Academic and Research Division

University of Western Sydney

Campus : Penrith (Werrington North)

Building : AD

Room : AD.G.15

Locked Bag 1797

South Penrith NSW  2751

T: 61 2 4736  0072

F: 61 2  4736 0905

p.sefton@uws.edu.au

ANDS Program

Metadata Stores

Project Summary

This project adheres to NCRIS funding requirements.

Funded activities are limited to: installation, configuration and testing of software; manual creation of metadata (beyond that required for software specification and testing); scoping exercises or studies in the amount of research data available at an institution.

The project does not use NCRIS funds for the following activities:

  • purchasing of IT hardware for storage or any other purpose;

  • ongoing staffing; “proof of concept” software development;

  • funding of work by parties based outside Australia.

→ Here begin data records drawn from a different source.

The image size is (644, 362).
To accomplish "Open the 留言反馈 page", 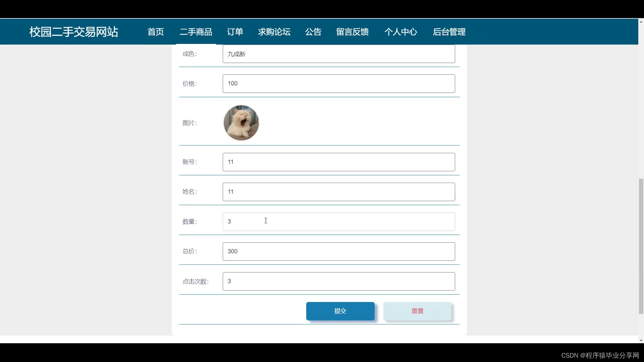I will (353, 32).
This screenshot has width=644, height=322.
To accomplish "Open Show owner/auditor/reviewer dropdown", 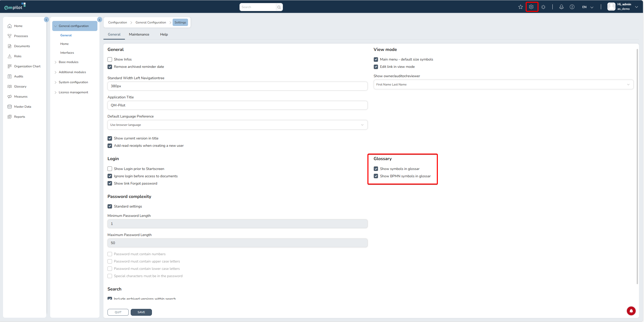I will [x=503, y=84].
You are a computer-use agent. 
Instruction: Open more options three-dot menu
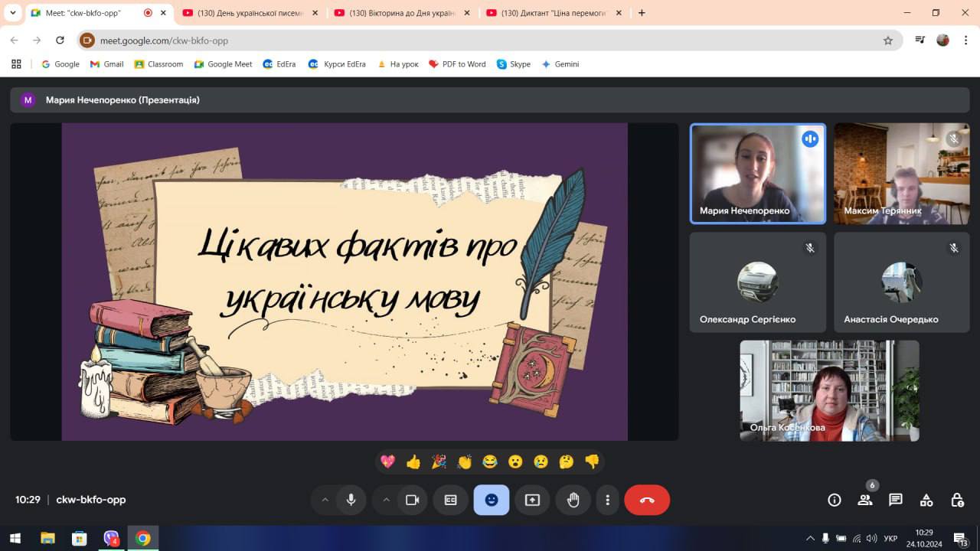[607, 500]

Any software development will be made available as open source.

Funding Sought

<removed>

Proposed project timeframe

10 months

Name of the person responsible for contract administration

<removed>

Names and affiliations of all collaborators if any

University of Newcastle – Vicki Picasso.

Other collaborators will be identified during the course of the project.

Background

The University of Western Sydney is undertaking the early stages of an internally funded project to establish a Research Data Repository [link added] (RDR) and associated infrastructure to support it. This project is being led by the eResearch Unit with the participation of IT, the Library and the Office of Research Services. The repository will consist of:

  • scalable, managed file storage for both working and archived data; 

  • access to virtualized computing infrastructure so that researchers can run data analysis tasks;

  • a research data catalogue containing metadata about data at a collection level for code-compliance, strategic research management and discovery purposes.

The storage component of the RDR was established in 2010. The next steps are to design the architecture that links the storage to computing infrastructure and cataloguing applications. This architectural work will be undertaken by the eResearch Unit, IT, and the University Library.

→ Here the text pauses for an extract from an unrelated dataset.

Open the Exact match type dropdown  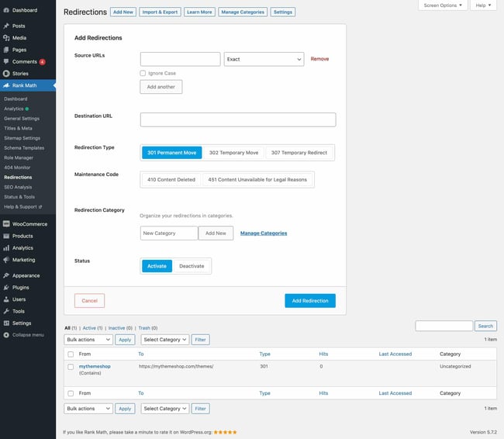[264, 59]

UWS has a nascent research data catalogue which is being established under ANDS project SC20.

Throughout this document the ‘metadata store’ for research data will be referred to as the ‘Research Data Catalogue’ to emphasise its role in the institution using a term that should be understandable to all stakeholders.

2.  Aims and Objectives

Alignment with ANDS Objective

already

to be

no

To manage metadata about data collections held at the institution

(some progress on SC20)

X

To enable discovery and reuse of data collections held at the institution

X

To support strategic planning for research in the institution

X

To ensure high quality metadata

X

Overview of project

The proposed metadata stores work outlined in this document will contribute to the RDR project by implementing the research data catalogue (metadata store) in the institutional context, establishing data sources for parties and activities from research and library systems, and providing an expanded platform for describing collections.

This will be built into an integrated system for recording catalogue-descriptions of research data collections with a view to it becoming the institutional research data catalogue for the university. There is opportunity for it to be collaboratively built to fulfil a broader set of institutional requirements than just those of the University of Western Sydney’s.

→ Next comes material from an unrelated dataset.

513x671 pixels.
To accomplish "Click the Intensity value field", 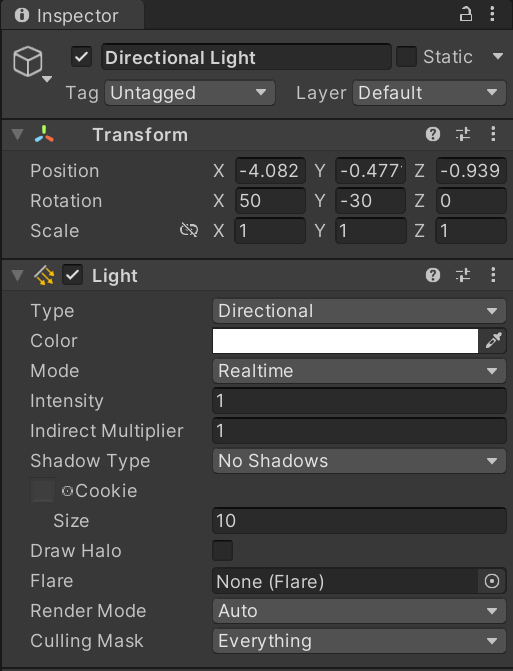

The University has chosen the ReDBox application as the research data catalogue to fulfil functional requirements under SC20. This Metadata Stores project will explore how it can be expanded to be the basis of the University’s institutional research data catalogue, and seek alternative and additional software solutions if necessary. It is proposed to conduct this analysis in concert with other institutions using the same software and/or with similar requirements, so that any software developed or purchased has a broad user base.

Scope and boundaries

The project will focus on the following:

  • implementation of the core deliverables (D1-D6) suggested by ANDS, as none of these are fully established at UWS,

  • the establishment of workflows for identifying collections, and

  • the integration of data management planning into the broader research lifecycle.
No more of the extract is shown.